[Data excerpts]
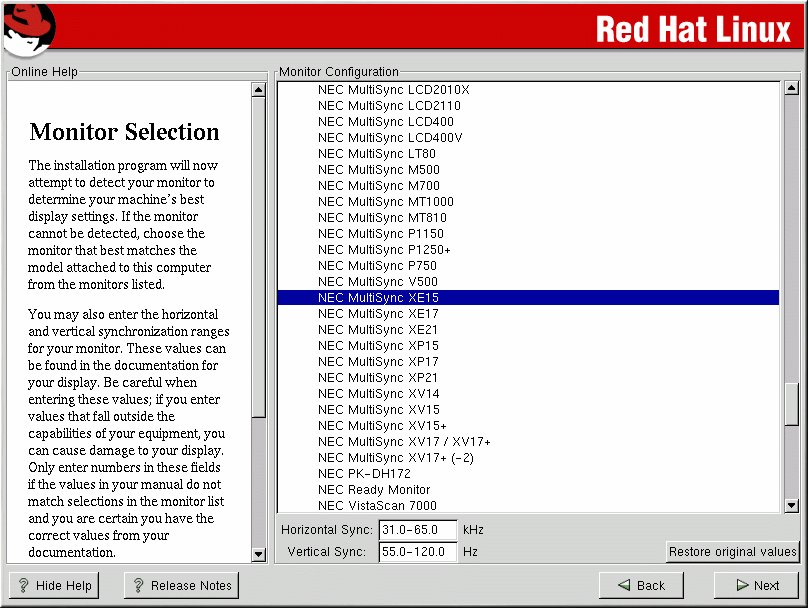Click the Red Hat shadowman logo
808x608 pixels.
[x=27, y=30]
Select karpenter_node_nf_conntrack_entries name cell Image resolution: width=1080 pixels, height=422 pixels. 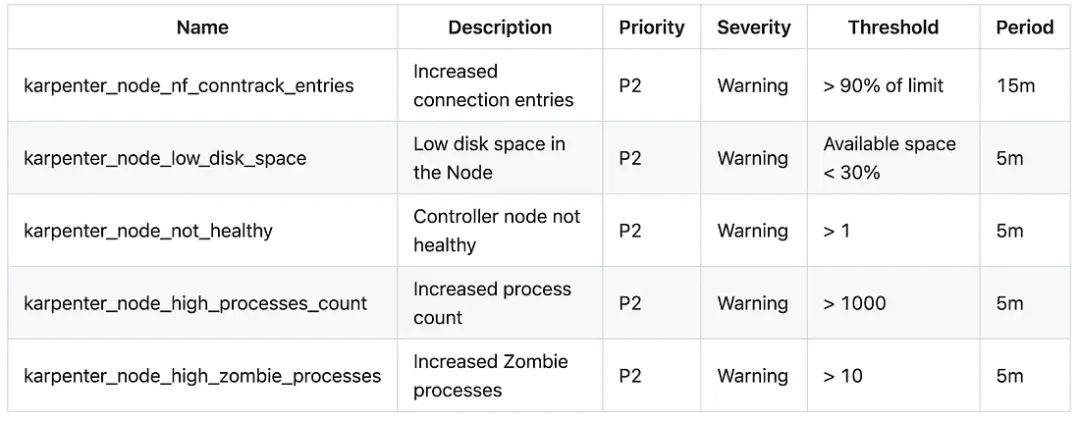189,86
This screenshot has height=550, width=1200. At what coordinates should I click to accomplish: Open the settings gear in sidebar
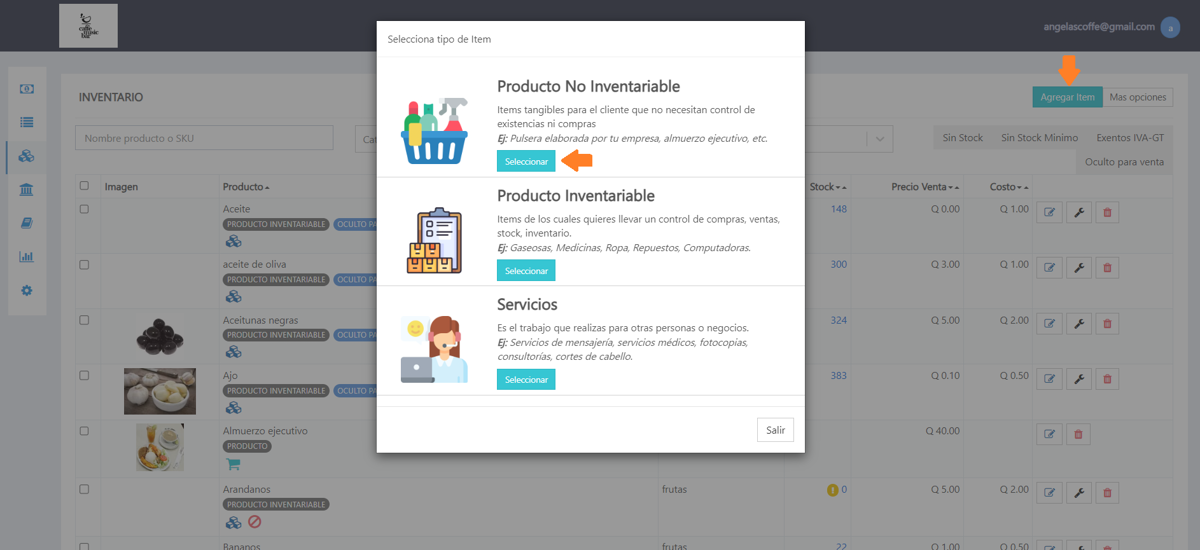coord(27,290)
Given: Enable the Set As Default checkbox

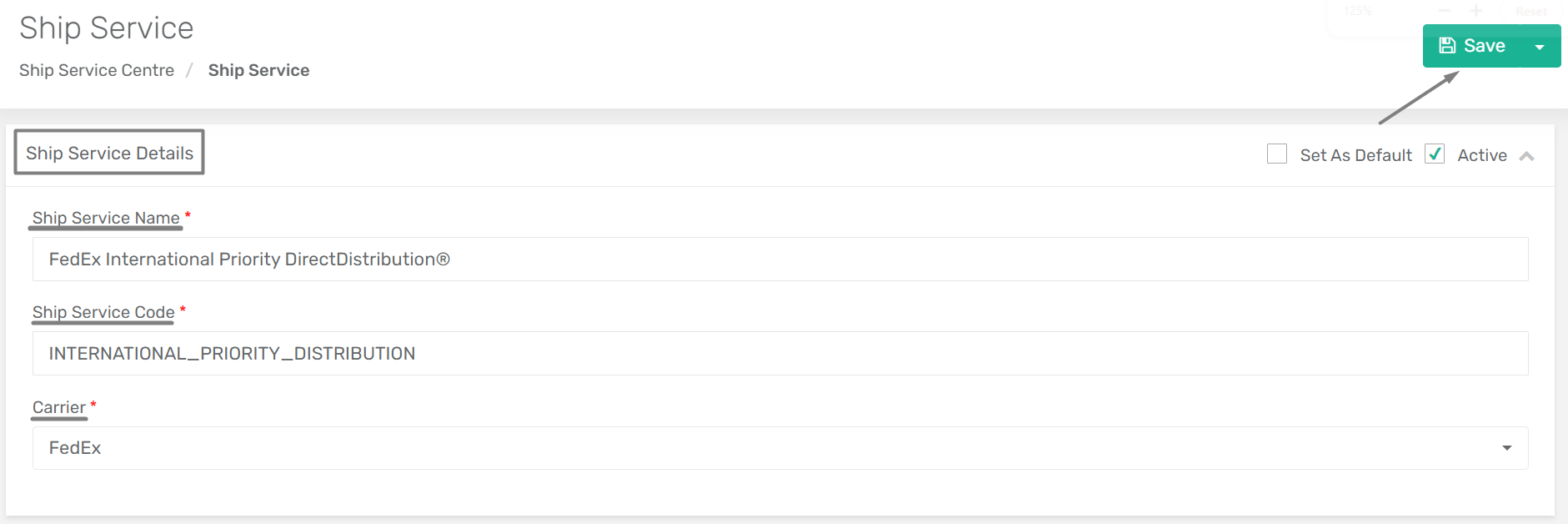Looking at the screenshot, I should (1276, 154).
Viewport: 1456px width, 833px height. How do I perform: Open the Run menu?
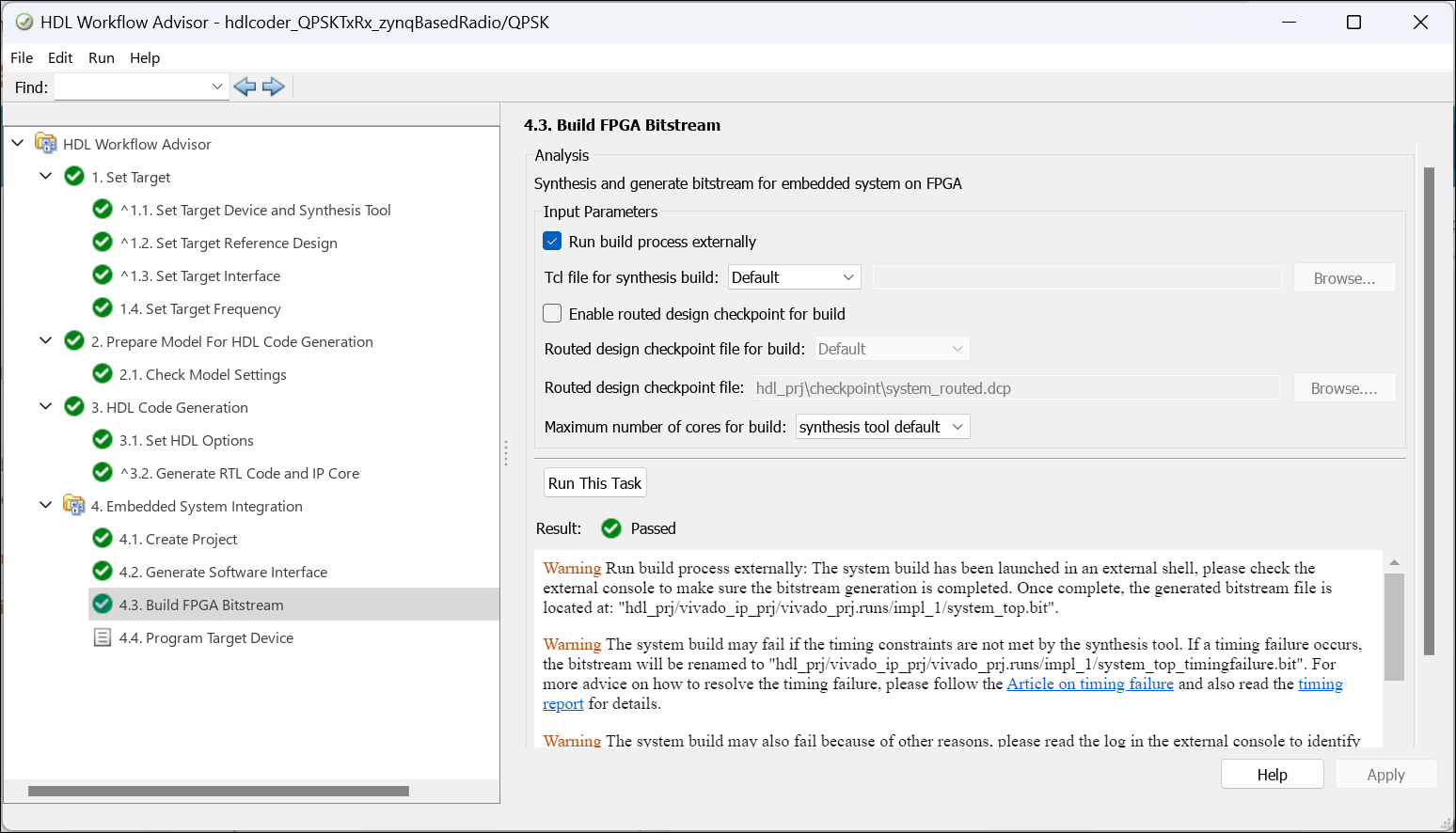[102, 58]
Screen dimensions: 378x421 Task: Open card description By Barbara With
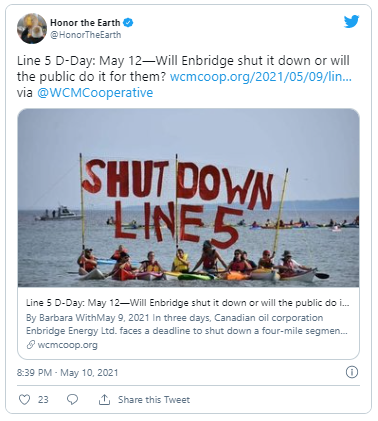(187, 324)
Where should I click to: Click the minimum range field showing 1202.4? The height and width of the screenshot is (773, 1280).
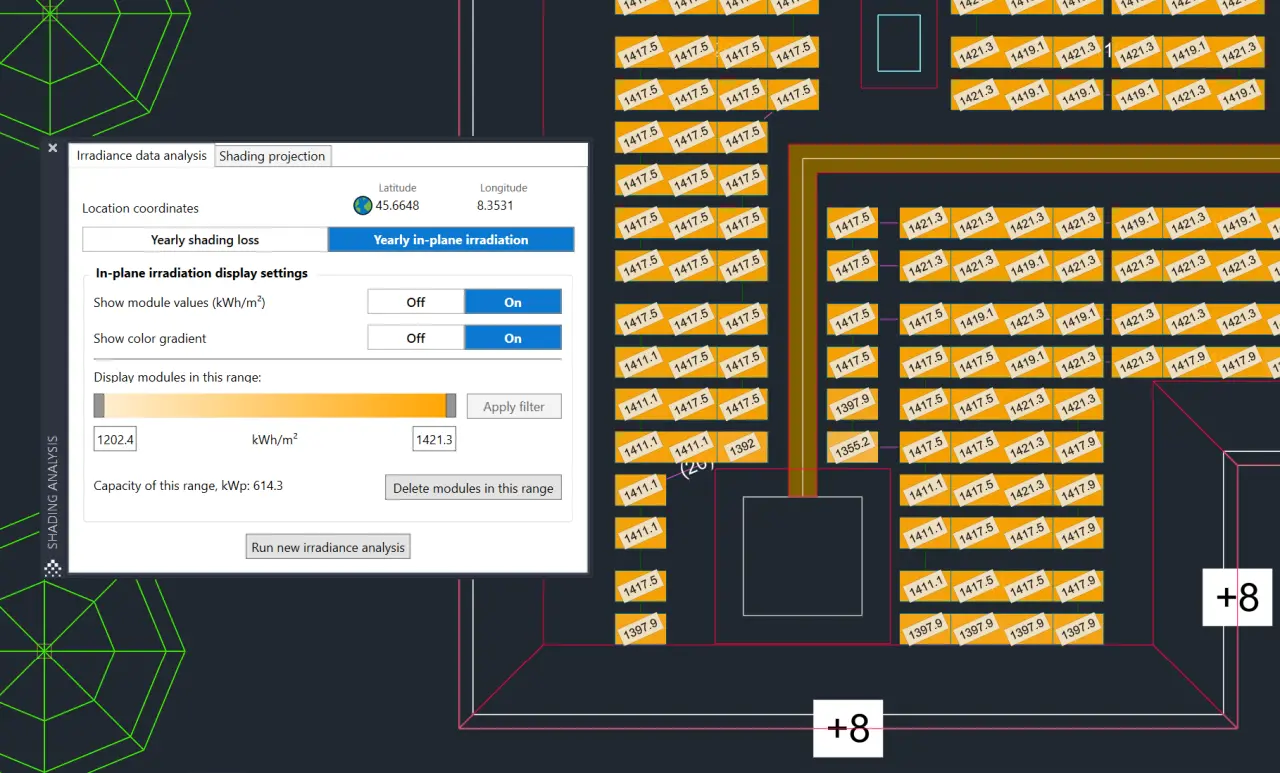[115, 439]
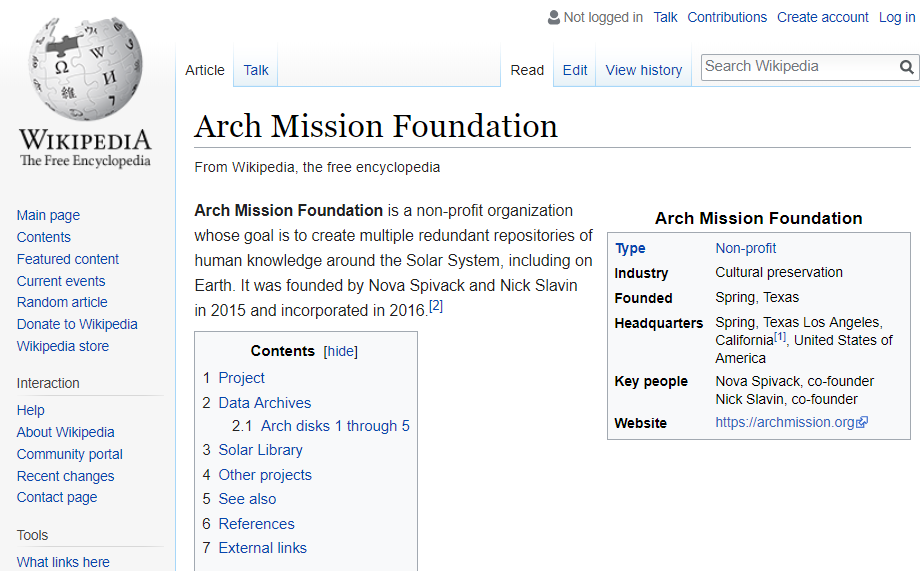The image size is (920, 571).
Task: Click the Log in link
Action: point(896,17)
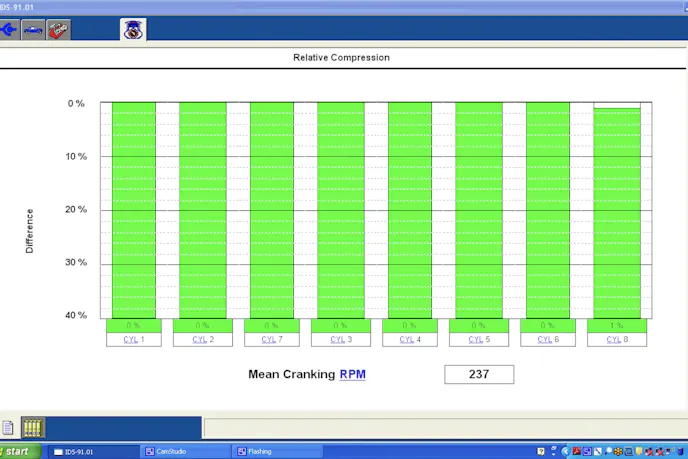Image resolution: width=688 pixels, height=459 pixels.
Task: Click the system connection icon in top toolbar
Action: (9, 29)
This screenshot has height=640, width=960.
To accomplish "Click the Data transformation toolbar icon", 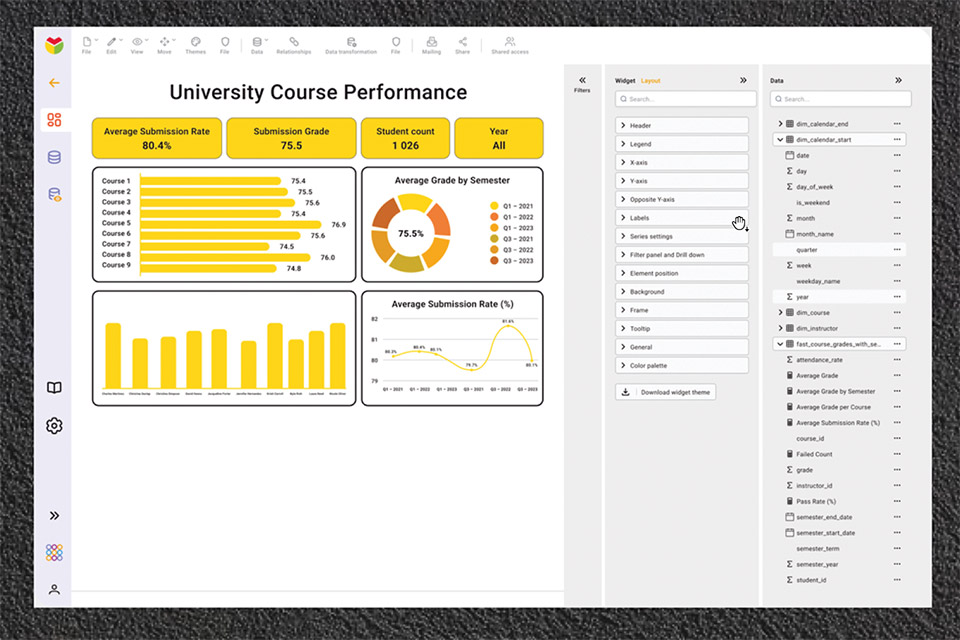I will click(351, 45).
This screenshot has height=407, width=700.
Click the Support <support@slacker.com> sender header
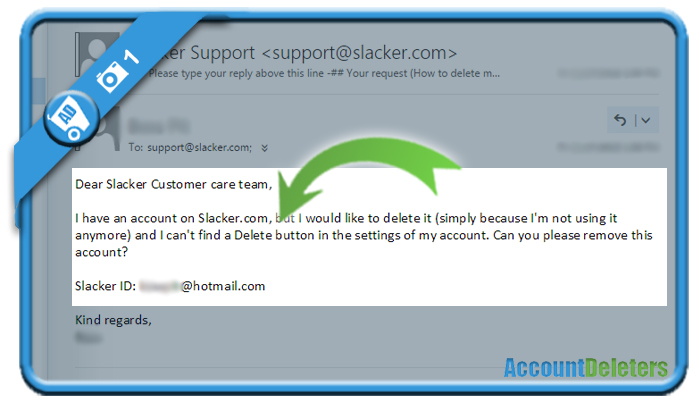pyautogui.click(x=304, y=53)
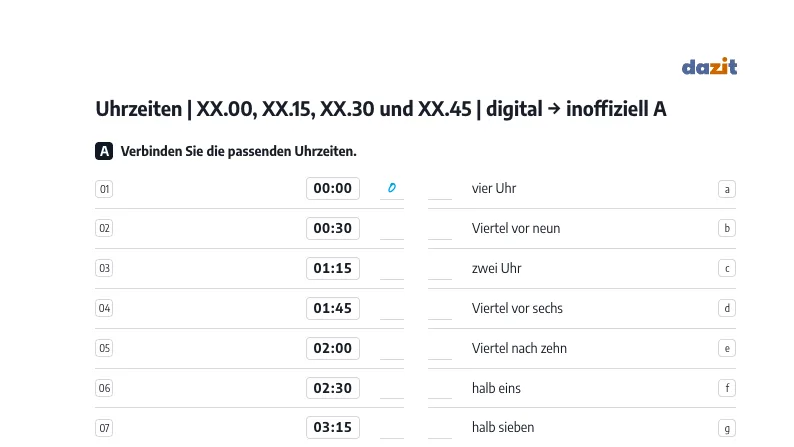Select the row number 04 badge
The image size is (794, 447).
(104, 308)
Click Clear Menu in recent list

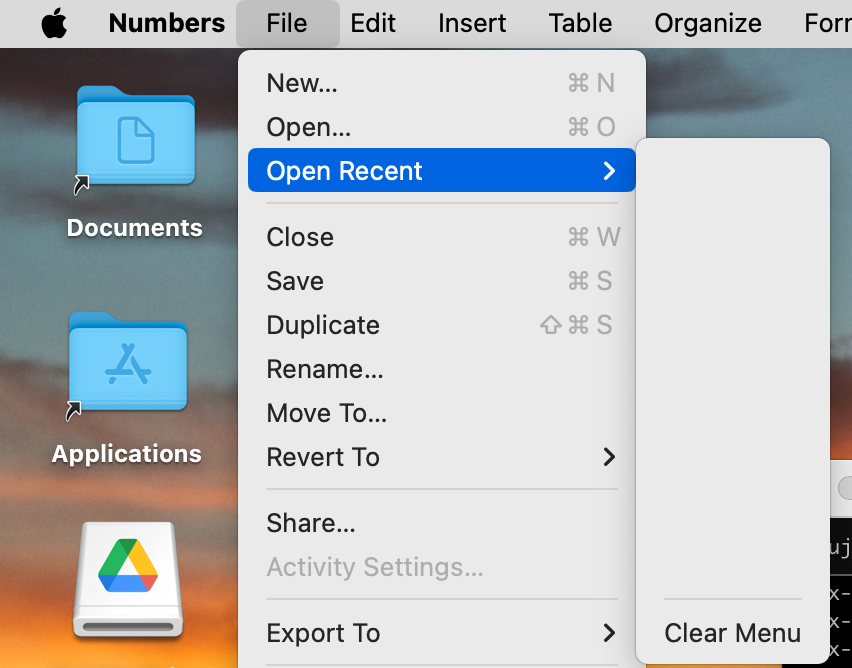coord(732,633)
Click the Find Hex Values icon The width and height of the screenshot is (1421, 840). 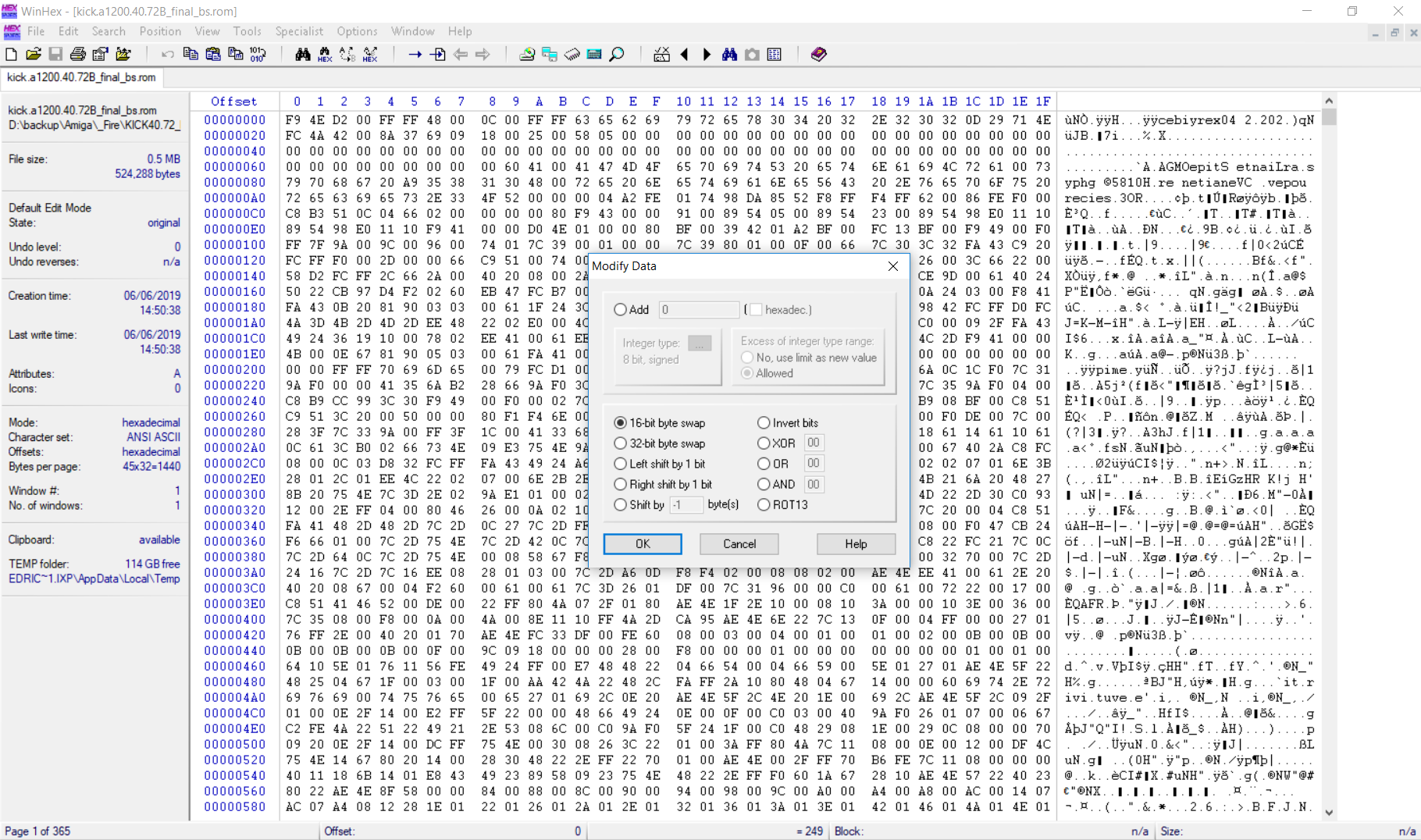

Problem details
Copy nothing but the lines from the line holding "Click Clear Menu in recent list" through the last line of the entries, exactly, while leaving out the pictures.

Reply
Click Clear Menu in recent list

coord(732,633)
Click the Find Hex Values icon The width and height of the screenshot is (1421, 840). 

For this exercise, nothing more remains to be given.